Millions of UK savers are being short-changed by the country’s big banks, which offer low interest rates on flexible savings accounts while raking in billions in profits.
Barclays, HSBC, Lloyds, NatWest, and Santander are paying an average of just 1.42 percent on their easy access accounts – far below the market average of 2.9 percent, according to research from Moneyfacts.
This means savers with £10,000 deposited in these accounts are potentially missing out on hundreds of pounds annually.
Despite their low savings rates, the banks have reported bumper profits: Lloyds made £9.64bn in 2023, Barclays £6.43bn, NatWest £5.49bn, Santander UK £3.74bn, and HSBC £4.33bn.
High street banks typically reserve their best deals for fixed accounts that require savers to lock away their money, leaving easy access account holders with lacklustre returns.
The Bank of England’s base rate remains at 4.75 percent, but many easy access accounts offer far less. While savings rates have stagnated, mortgage rates have surged, with the best fixed deals still above 4 percent.
Experts warn savings rates may drop even further, as the base rate is predicted to fall by at least 0.5 percentage points this year.
Andrew Hagger, a personal finance expert, criticised the banks’ lack of appetite for rewarding savers. He said: “The big high street banks rely on the apathy of savers who stay put rather than switch to better deals – even when they could earn twice as much interest.”
Rachel Springall, finance expert at Moneyfacts, described the cuts to flexible savings rates as “disheartening.”
She told the i Paper: “Savers who prefer to have their cash at hand will unsurprisingly feel disgruntled as the situation worsens. Banks, however, prove they can offer competitive returns on fixed-rate bonds where money is locked away.”
Banks came through the cost of living crisis for their customers with bumper profits. Many took advantage of increases in interest rates to boost their profit margins on loans and savings.
People looking for competitive rates are being advised to consider smaller, lesser-known providers.

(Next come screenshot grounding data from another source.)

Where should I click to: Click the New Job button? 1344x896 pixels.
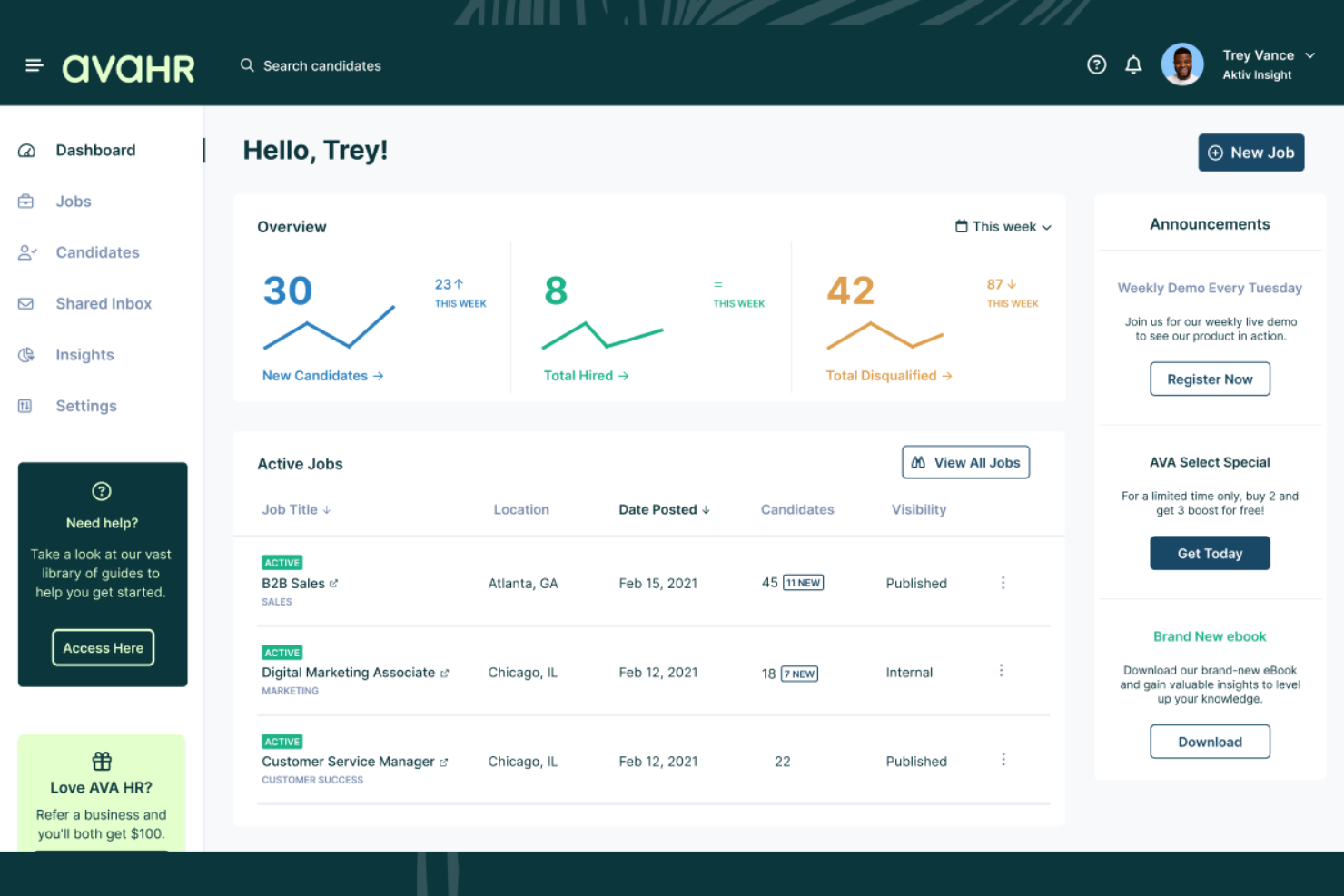(x=1250, y=152)
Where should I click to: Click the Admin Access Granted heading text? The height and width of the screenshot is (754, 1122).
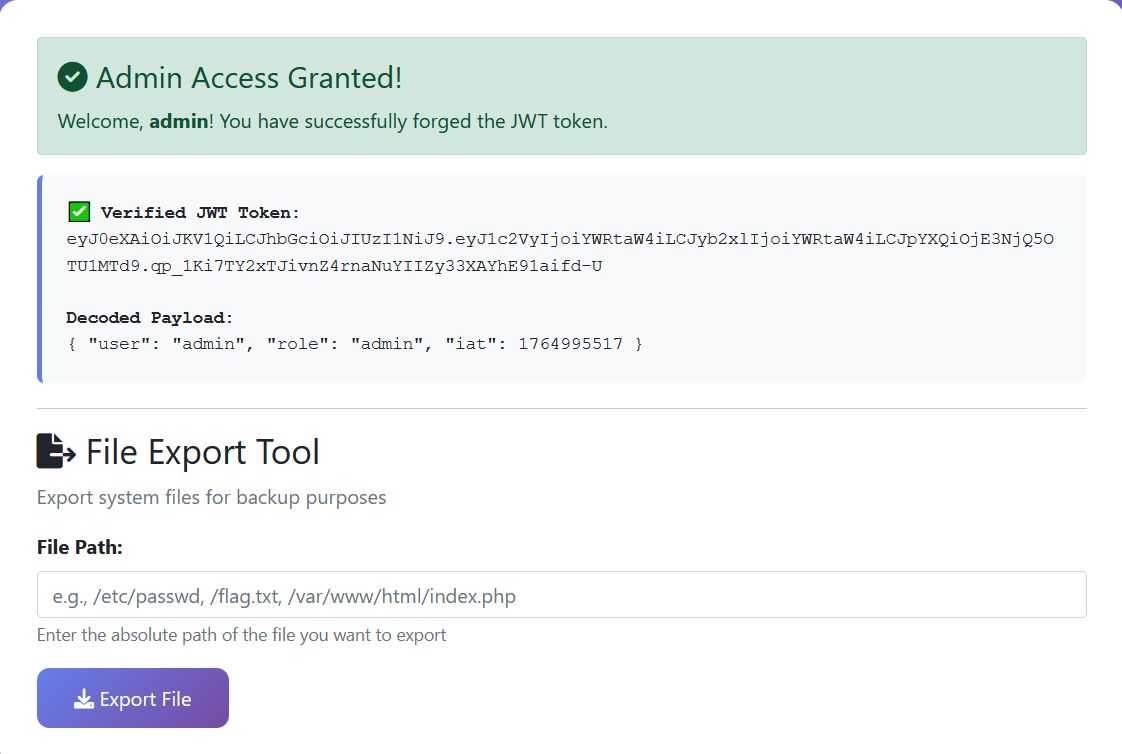coord(249,77)
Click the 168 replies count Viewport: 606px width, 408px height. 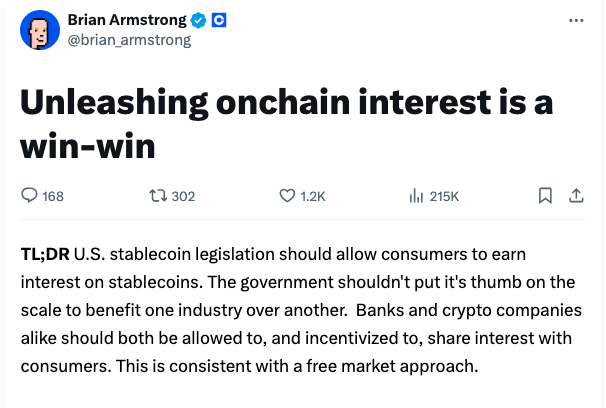click(52, 196)
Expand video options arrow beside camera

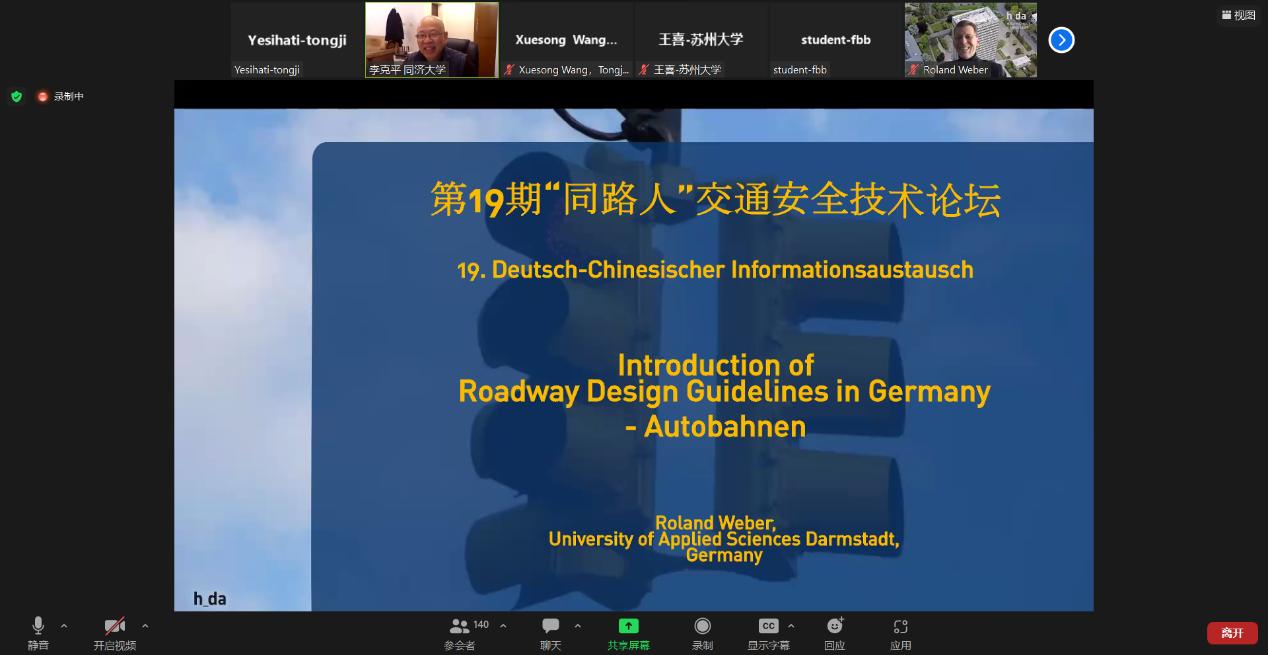click(x=145, y=626)
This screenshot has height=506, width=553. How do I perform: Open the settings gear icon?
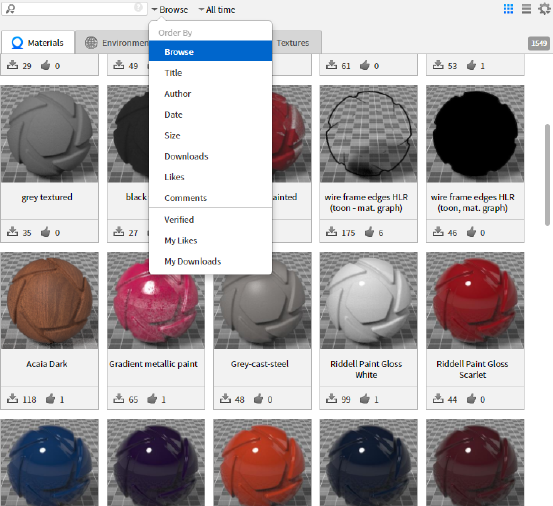tap(544, 9)
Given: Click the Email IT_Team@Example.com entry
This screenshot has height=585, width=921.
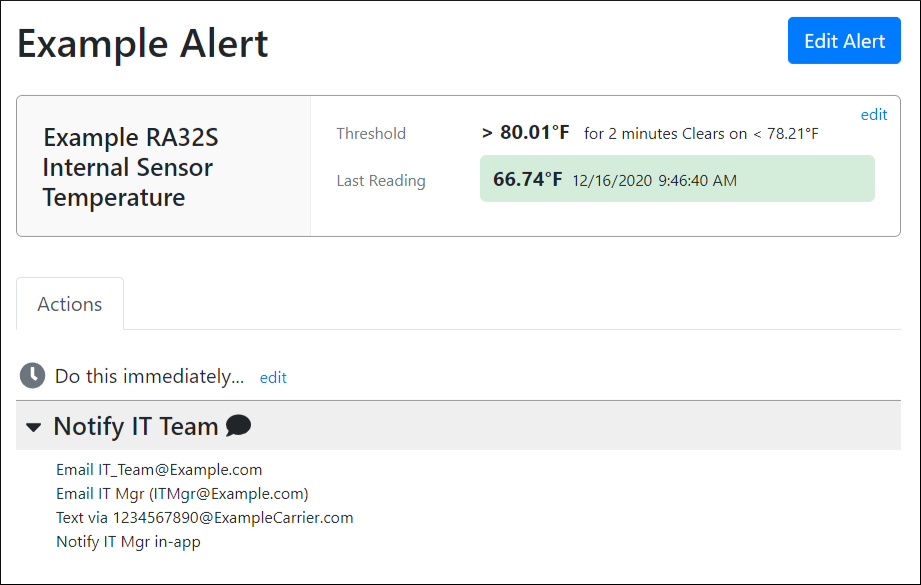Looking at the screenshot, I should click(159, 469).
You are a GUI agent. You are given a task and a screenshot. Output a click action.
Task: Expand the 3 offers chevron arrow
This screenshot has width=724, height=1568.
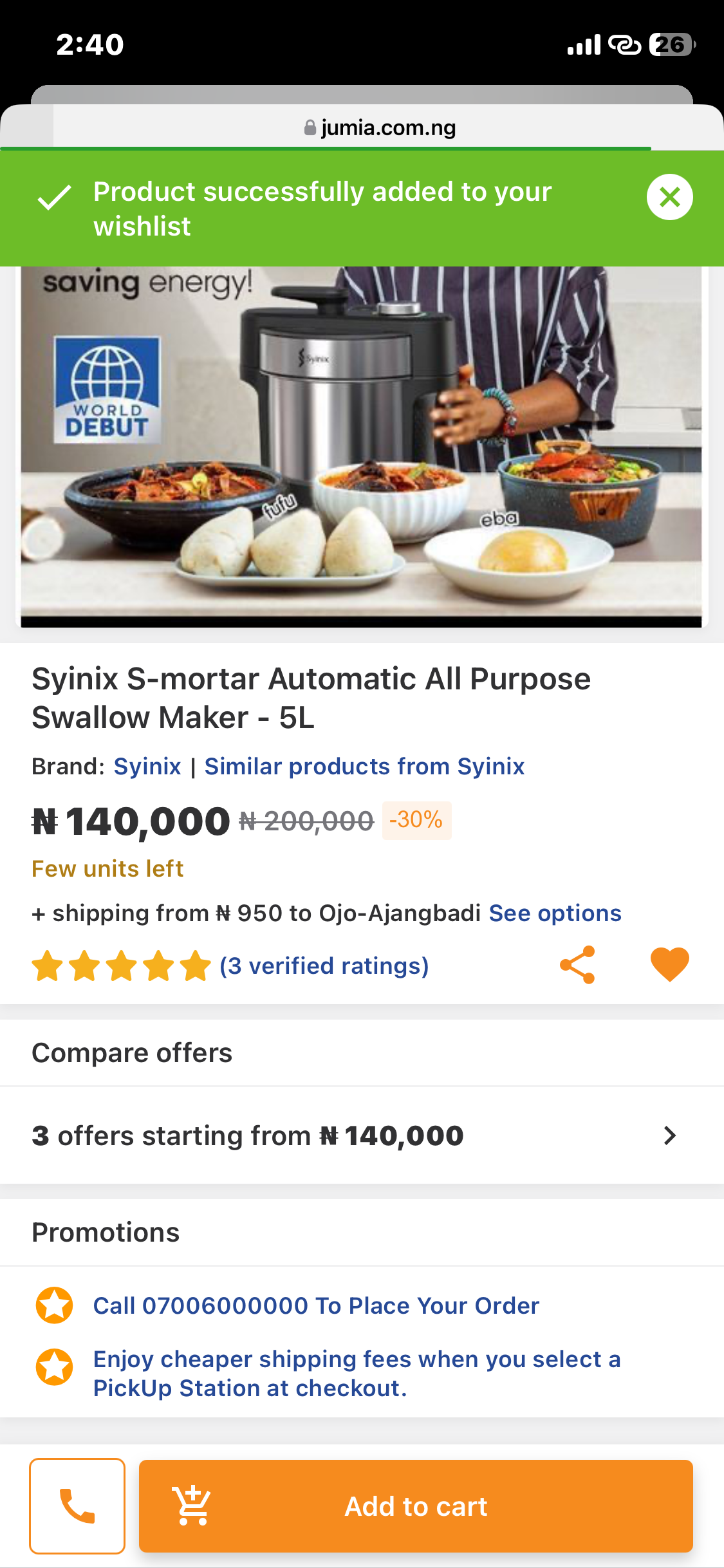coord(669,1135)
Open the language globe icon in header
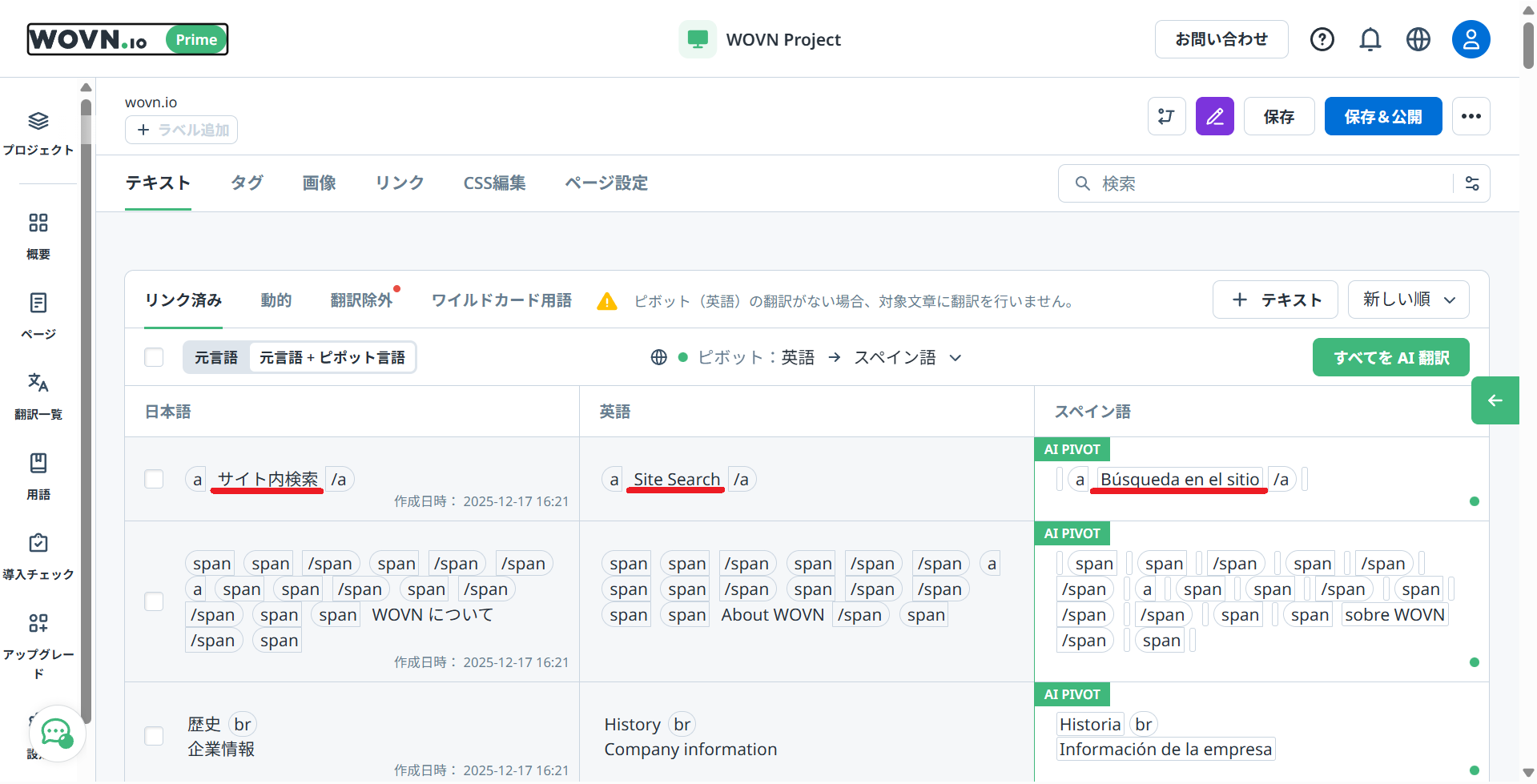Viewport: 1537px width, 784px height. pos(1418,39)
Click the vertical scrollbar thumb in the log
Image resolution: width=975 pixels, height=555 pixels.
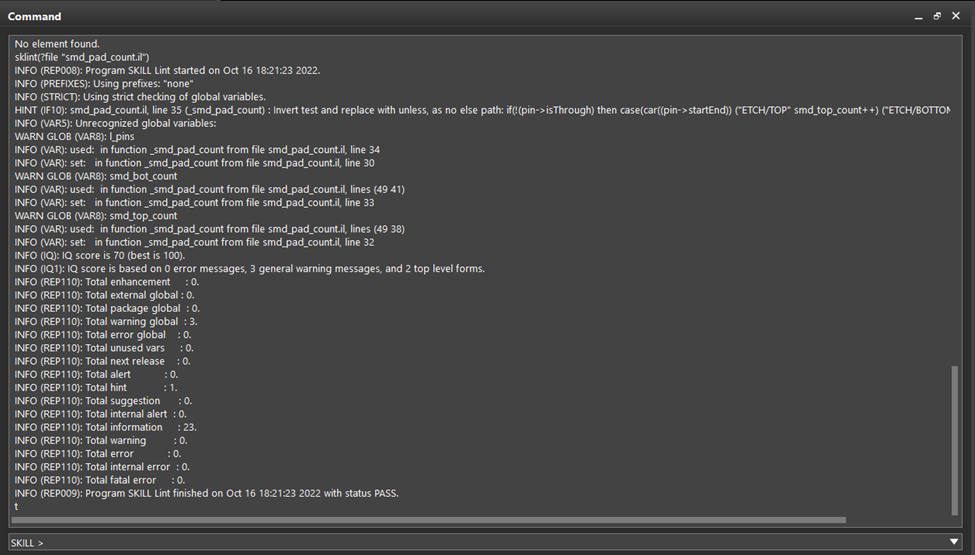tap(955, 438)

Chip and Atom Bank currently lead the market with easy access accounts offering up to 4.85 percent interest, though some restrictions apply.
Savers willing to lock away their money can secure similar returns through fixed accounts, such as Vida Savings’ one-year fixed-rate deal at 4.77 percent.
James Blower, founder of The Savings Guru, said: “Big banks have long paid savers well below the best rates. They’re quick to increase mortgage rates but crawl when it comes to improving savings rates.”
With high living costs and stagnant savings rates, pensioners and households struggling financially are feeling the squeeze. Experts urge savers to shop around.
Anna Bowes of Savings Champion warned: “Loyalty doesn’t pay. Savers should regularly review and switch accounts to avoid leaving money to languish below inflation.”
In response to criticism, the banks defended their practices, citing a range of products and overall value to customers. Barclays and Nationwide declined to comment.
Santander said: “We are committed to delivering value for our savings customers and offer a range of competitive savings products, including our Regular Saver paying 5 percent.”
HSBC UK said: “While we do review our rates in line with market conditions, we are committed to supporting customers by providing overall value on our savings accounts and offer a range of different types of account to suit our customers’ varied needs.
“The value we offer goes beyond interest rates to include convenience, simplicity, and organisational and financial stability of the bank.”
NatWest said: “We regularly review our interest rates. Our easy access accounts are our most flexible and offer customers immediate access to their funds with no conditions.
“We offer a range of products and regularly encourage customers to review the interest rates on their savings accounts to ensure they are getting the most for their money and have a suitable account for their needs.”